**Tareas**
1 > Transcribe sin cambiar nada el tramo del texto sobre la crisis económica de México que va desde "Por otra parte, ante" hasta "(Gollás, 1994).".
2 > Sigue escribiendo el texto sobre la crisis económica de México a partir del punto en que termina.

**Fragmento seleccionado**
Por otra parte, ante la crisis provocada por la disminución
de los precios del petróleo, el país estuvo en 1986 a punto de
declarar una moratoria de pagos. Ante esta perspectiva, los bancos internacionales, con poco entusiasmo, acordaron cooperar
con el Plan Brady, mediante el cual se le prestaron a México 6 mil
millones de dólares y se renegoció 83 por ciento de la deuda
(Gollás, 1994).
En 1987 los precios del petróleo comenzaron a recuperarse, pero la inflación no cedió a pesar de la restricción de la demanda. La elevada inflación provocó el desplome del tipo de
interés real, y la reducción del crédito condujo a un auge en los
mercados secundarios de crédito. Durante este año la Bolsa de
Valores fue muy promisoria, hasta que declinó bruscamente en el
mes de octubre, cuando cayeron las Bolsas del resto del mundo.

**Sección de datos**
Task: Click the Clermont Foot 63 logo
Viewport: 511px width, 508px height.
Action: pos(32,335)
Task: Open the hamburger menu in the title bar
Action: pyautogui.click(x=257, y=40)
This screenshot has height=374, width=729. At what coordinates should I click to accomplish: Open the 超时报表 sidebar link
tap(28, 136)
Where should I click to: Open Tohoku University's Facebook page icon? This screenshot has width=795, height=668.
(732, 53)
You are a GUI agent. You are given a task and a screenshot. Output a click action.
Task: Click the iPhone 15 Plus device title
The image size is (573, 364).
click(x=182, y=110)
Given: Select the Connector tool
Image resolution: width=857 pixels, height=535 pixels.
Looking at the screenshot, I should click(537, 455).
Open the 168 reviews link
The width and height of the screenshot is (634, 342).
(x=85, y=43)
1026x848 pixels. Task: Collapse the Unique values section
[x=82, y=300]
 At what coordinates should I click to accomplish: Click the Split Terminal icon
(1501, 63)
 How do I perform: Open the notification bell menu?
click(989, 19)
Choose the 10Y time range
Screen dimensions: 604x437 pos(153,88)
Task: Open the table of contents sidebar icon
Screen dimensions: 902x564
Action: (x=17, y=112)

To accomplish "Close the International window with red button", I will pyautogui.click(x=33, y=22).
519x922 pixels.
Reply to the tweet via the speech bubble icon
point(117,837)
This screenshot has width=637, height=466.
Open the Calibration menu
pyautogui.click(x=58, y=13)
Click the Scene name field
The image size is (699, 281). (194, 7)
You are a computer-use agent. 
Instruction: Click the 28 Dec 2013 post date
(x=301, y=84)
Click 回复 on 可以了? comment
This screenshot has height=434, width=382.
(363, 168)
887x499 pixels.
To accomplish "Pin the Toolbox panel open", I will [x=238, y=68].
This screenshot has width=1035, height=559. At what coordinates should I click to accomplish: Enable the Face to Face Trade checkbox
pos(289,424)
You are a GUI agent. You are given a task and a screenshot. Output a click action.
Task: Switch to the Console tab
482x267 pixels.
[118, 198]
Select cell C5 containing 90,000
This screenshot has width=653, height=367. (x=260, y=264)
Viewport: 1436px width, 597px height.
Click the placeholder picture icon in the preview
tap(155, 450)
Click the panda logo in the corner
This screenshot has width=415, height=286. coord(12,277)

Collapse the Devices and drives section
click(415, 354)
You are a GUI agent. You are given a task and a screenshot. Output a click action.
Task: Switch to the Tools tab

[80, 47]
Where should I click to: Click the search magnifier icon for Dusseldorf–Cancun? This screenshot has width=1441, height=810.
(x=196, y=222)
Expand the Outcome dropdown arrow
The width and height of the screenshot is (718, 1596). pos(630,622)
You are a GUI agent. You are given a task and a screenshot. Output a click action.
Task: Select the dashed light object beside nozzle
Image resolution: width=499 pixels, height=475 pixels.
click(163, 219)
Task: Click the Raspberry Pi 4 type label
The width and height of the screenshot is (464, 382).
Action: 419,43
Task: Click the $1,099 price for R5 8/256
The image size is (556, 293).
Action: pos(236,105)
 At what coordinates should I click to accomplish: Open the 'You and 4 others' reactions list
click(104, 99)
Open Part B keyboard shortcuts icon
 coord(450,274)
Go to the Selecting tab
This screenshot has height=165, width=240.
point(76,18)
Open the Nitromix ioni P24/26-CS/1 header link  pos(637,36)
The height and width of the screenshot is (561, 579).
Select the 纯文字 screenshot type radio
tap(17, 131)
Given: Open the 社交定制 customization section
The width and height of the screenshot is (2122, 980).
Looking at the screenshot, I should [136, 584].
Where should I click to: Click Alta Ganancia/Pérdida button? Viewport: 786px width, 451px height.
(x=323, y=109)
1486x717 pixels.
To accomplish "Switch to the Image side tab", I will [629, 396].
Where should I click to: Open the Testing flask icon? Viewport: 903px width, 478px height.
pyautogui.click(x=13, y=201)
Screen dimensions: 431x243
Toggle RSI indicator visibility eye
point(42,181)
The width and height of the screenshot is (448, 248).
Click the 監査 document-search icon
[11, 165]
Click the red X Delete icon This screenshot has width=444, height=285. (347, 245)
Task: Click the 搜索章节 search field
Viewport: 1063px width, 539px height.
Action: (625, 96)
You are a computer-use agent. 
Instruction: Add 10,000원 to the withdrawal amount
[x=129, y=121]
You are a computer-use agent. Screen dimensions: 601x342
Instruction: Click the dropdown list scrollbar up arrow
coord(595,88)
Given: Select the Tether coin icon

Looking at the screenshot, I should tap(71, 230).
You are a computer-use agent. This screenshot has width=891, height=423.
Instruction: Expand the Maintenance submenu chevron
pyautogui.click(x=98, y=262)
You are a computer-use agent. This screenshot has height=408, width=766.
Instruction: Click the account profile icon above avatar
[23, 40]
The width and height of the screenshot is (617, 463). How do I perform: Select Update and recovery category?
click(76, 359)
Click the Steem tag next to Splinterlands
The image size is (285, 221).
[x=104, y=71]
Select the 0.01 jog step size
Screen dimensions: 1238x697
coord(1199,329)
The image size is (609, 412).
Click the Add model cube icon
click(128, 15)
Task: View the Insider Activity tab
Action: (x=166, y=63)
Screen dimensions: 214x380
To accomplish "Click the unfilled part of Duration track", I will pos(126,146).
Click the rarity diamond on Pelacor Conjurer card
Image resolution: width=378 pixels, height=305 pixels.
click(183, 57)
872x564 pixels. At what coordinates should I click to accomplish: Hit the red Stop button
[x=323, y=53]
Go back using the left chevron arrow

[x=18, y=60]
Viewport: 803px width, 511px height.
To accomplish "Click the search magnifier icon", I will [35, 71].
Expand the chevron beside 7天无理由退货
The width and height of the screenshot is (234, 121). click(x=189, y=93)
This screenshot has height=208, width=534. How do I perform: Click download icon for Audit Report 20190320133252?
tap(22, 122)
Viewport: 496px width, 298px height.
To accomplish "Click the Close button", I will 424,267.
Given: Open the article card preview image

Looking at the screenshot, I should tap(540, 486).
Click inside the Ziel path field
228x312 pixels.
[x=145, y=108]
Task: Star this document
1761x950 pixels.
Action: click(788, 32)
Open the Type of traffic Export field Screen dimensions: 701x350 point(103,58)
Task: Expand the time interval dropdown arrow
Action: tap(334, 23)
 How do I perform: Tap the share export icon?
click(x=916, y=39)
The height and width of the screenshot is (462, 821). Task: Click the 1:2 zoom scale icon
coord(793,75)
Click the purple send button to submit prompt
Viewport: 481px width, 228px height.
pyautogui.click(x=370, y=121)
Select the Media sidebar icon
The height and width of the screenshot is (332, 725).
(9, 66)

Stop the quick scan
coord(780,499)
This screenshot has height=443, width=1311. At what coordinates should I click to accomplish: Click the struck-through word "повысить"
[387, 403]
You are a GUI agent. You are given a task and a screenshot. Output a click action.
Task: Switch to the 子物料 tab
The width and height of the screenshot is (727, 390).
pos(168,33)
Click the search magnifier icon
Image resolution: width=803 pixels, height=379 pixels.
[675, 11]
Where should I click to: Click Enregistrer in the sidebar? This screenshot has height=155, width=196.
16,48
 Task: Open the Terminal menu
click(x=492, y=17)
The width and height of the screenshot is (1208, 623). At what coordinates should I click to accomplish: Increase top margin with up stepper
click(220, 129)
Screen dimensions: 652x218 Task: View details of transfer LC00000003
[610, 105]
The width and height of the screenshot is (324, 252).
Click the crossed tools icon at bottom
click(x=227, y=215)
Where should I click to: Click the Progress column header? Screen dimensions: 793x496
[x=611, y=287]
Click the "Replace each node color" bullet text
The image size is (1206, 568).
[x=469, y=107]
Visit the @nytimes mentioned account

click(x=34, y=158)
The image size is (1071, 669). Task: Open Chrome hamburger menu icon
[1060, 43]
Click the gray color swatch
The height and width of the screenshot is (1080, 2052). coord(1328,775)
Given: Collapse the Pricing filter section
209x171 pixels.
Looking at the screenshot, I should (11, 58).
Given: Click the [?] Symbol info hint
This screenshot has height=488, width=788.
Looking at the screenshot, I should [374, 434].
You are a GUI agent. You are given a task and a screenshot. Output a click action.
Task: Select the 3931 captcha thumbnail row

**Resultados**
1 >
Por otra parte, ante la crisis provocada por la disminución
de los precios del petróleo, el país estuvo en 1986 a punto de
declarar una moratoria de pagos. Ante esta perspectiva, los bancos internacionales, con poco entusiasmo, acordaron cooperar
con el Plan Brady, mediante el cual se le prestaron a México 6 mil
millones de dólares y se renegoció 83 por ciento de la deuda
(Gollás, 1994).

2 >
Con esta experiencia los inversionistas cambiaron la composición de su cartera a favor de activos denominados en dólares. Las
autoridades monetarias percibieron este hecho como un posible
ataque especulativo, y con el objeto de proteger las reservas internacionales, decidieron retirarse del mercado cambiario. El
anuncio del Banco de México provocó una devaluación especulativa que desató niveles inflacionarios altos. La inflación en 1987
llegó a 159.2 por ciento (García Rocha, Gómez-Galvarriato y
Romero, 1988).
Ante estas circunstancias, se puso en marcha un plan heterodoxo con el fin de lograr la estabilidad de precios. El eje central de este plan consistía en un acuerdo entre el Gobierno y los
sectores obrero, campesino y empresarial, de no subir precios ni
exigir demandas excesivas. Es decir, tomar medidas que requerían de los agentes económicos –obreros, campesinos, empresarios y Gobierno– aceptar pérdidas en forma explícita y concentrada. A este acuerdo se le bautizó como el Pacto de Solidaridad
Económica (PSE), que después, en 1988, cambio de nombre a Pacto para la Estabilidad y el Crecimiento Económico (PECE), vigente
hasta 1994.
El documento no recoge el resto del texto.